La rebeldía, el gesto airoso e idealista, la urgencia de cambio, no puede bajo ningún aspecto convertirse en tumulto salteador y atracos a bienes públicos y privados, y por ello entonces se vuelve vital volver la mirada al aula para ver qué está pasando en ella, qué se vive en ella.

Acaso en la mejor de la circunstancias, mucha ciencia, mucha tecnología, eficiencia y competitividad se hacen presentes en el hecho educativo para no hablar de los abandonos, los desamparos y las carencias en las que se debate el aula de la mayoría de los ecuatorianos, pero en todo caso, ahí también se va denotando una ausencia que ha venido marcando a la educación ecuatoriana en las últimas décadas.

La inteligencia cognitiva nos sedujo y con ella quedaron a un lado lo emocional, lo afectivo, lo espiritual, como si del ser humano solo el ansia de aprender y tomar conocimiento fuese lo rescatable; nos olvidamos de la integralidad del ser, de su unicidad y descuidamos su inteligencia espiritual.
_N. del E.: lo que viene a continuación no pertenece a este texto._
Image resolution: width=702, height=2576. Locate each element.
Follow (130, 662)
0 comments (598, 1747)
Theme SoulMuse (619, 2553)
¿Dónde el civismo, si fue arrollado por ideologías manipulantes? ¿Dónde la creatividad, si todo se fundamentó en el cumplimiento de un plan común para todos? ¿Dónde la libertad, si fue sojuzgada? ¿Dónde pues lo espiritual, si se relegó? y ¿Dónde el Dios al que se declaró el gran ausente de la formación de niños y adolescentes?.

Ciudadanos que roban, atracan, asaltan tiendas, almacenes como domicilio privados, son el resultado de una educación basada en un mal entendido laicismo que en el siglo XXI no debiera ser de prescindencias sino también de inclusión de las distintas religiones del medio.

Se vuelve importante atender la espiritualidad del alumno. Volquémonos hacia su interior para rescatar valores y principios que otrora eran atendidos por las familias y que hoy quedaron en el aire. La posta es nuestra.